These issues cannot be solved simply by spending more time and cost preparing the next generation to take over. As much effort needs to be invested into helping the seniors face up to the financial and emotional challenges they will encounter in their next stage of life. In many cases family members will often find that the answers they need in succession planning are dependent upon what the other generation plan to do, such as: –

  • Seniors cannot feel they can plan for retirement until the next generation decide about whether they want a career in the family business. This sounds pretty obvious but many of the next generation feel that whilst they want to work in the business (it could be the easy option) they do not wish to run it.
  • The next generation wants to take over and has planned to do so, but the seniors are not ready to commit to succession and retirement planning.
  • The next generation are perhaps too young to make the choice to run the business but feel pressured to do so because that suits older parents.

Age and adult development add to the intergenerational dynamics of family businesses. Transitions tend to be smoother when the generations are what we would term as ‘In sync’ in that each generation is at the age and life stage to make the personal changes required for succession planning. The transition will be smoother when seniors aged between 60 and 70 are looking to structure retirement when the next generation are between the ages of 35 and 45 than it would be if the next generation was 19 to 25. The 19 to 25 year olds are exploring the options for the life they want so settling for a role on the family business may seem unattractive. When mid-life approaches, there is a stronger desire to make choices and have a more established life structure.

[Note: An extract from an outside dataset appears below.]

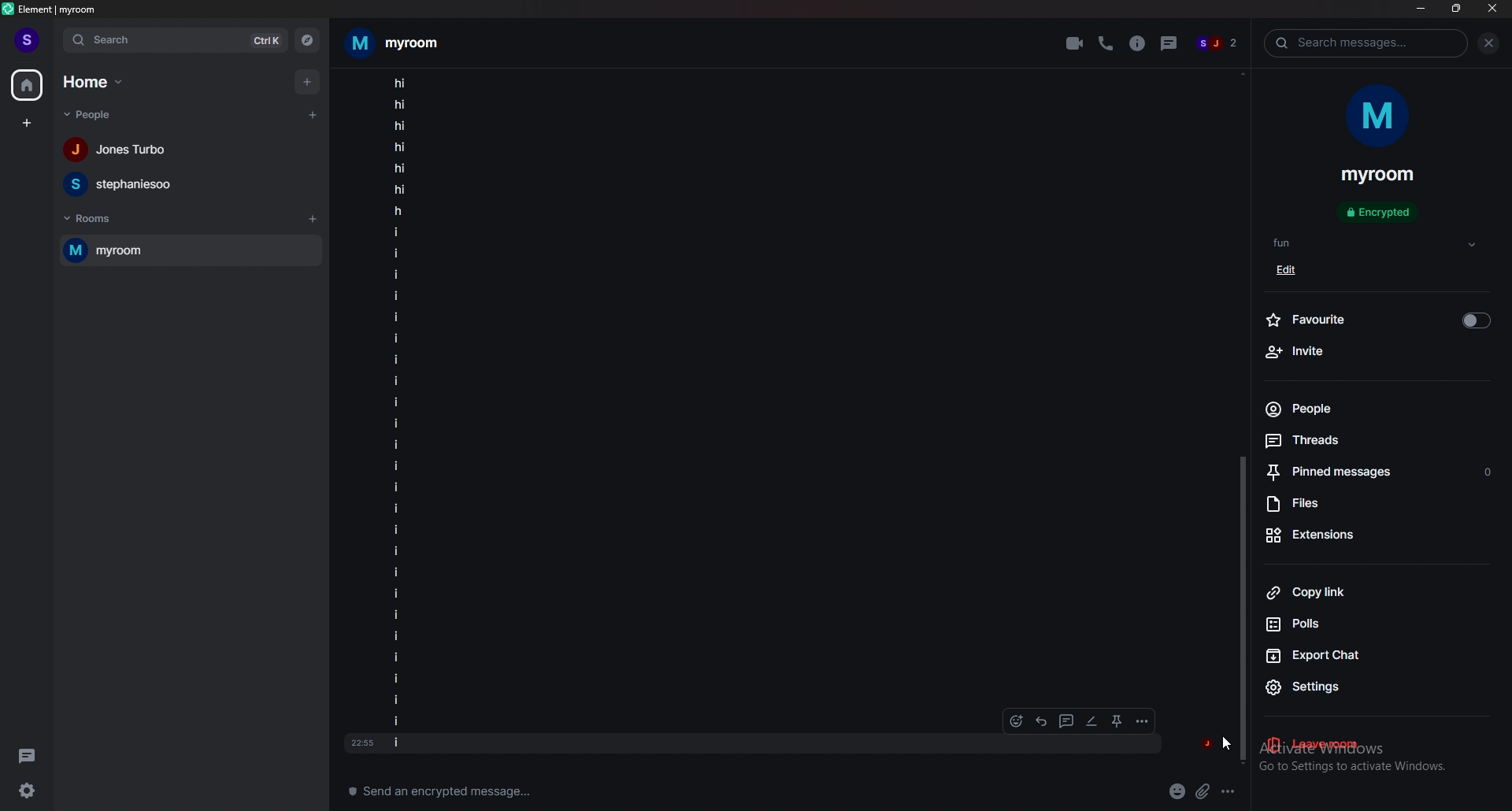 The image size is (1512, 811). I want to click on invite, so click(1375, 352).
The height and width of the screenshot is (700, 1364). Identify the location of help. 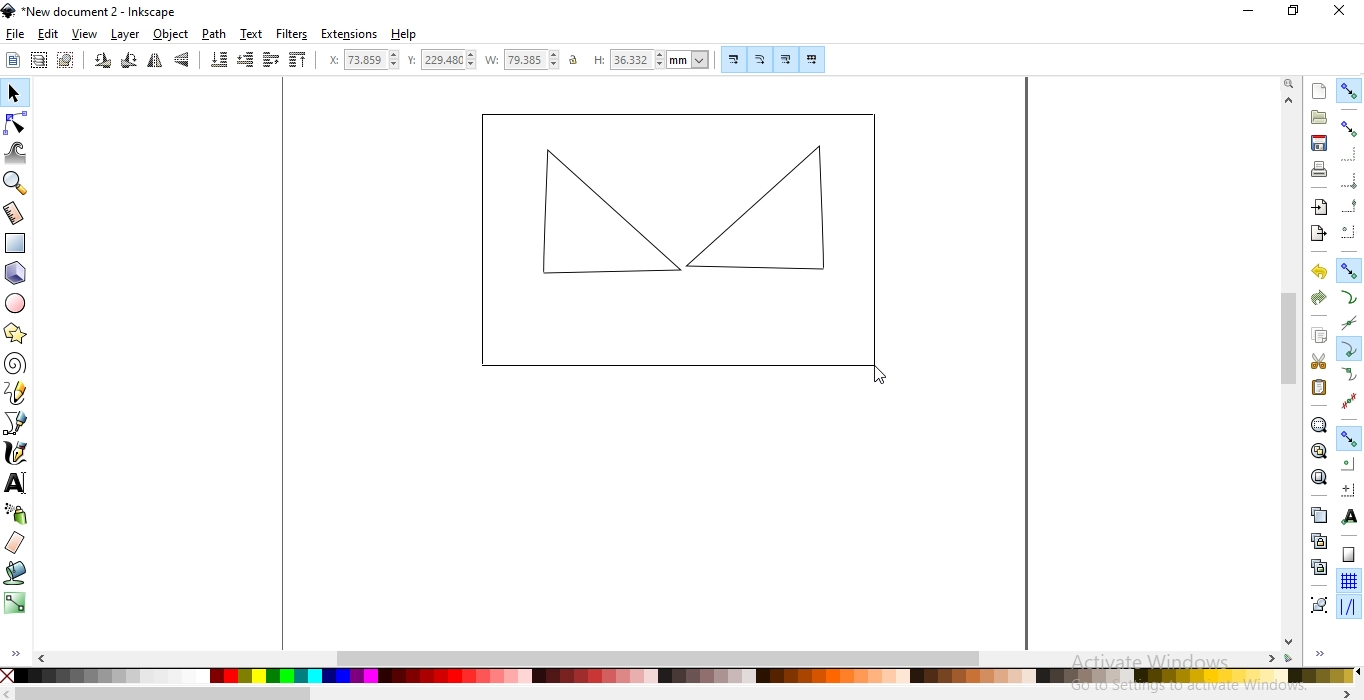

The transition of a family business is therefore far easier when the generations are in sync and when this is not the case, it may be better to take time over succession rather than put pressure on the generations. It is also very helpful if both generations discuss and understand the wishes of the other which are based around their life stage. These discussions must take place together and all must be frank and honest as to what they enjoy or dislike about their current stage of life and how they feel about the succession process.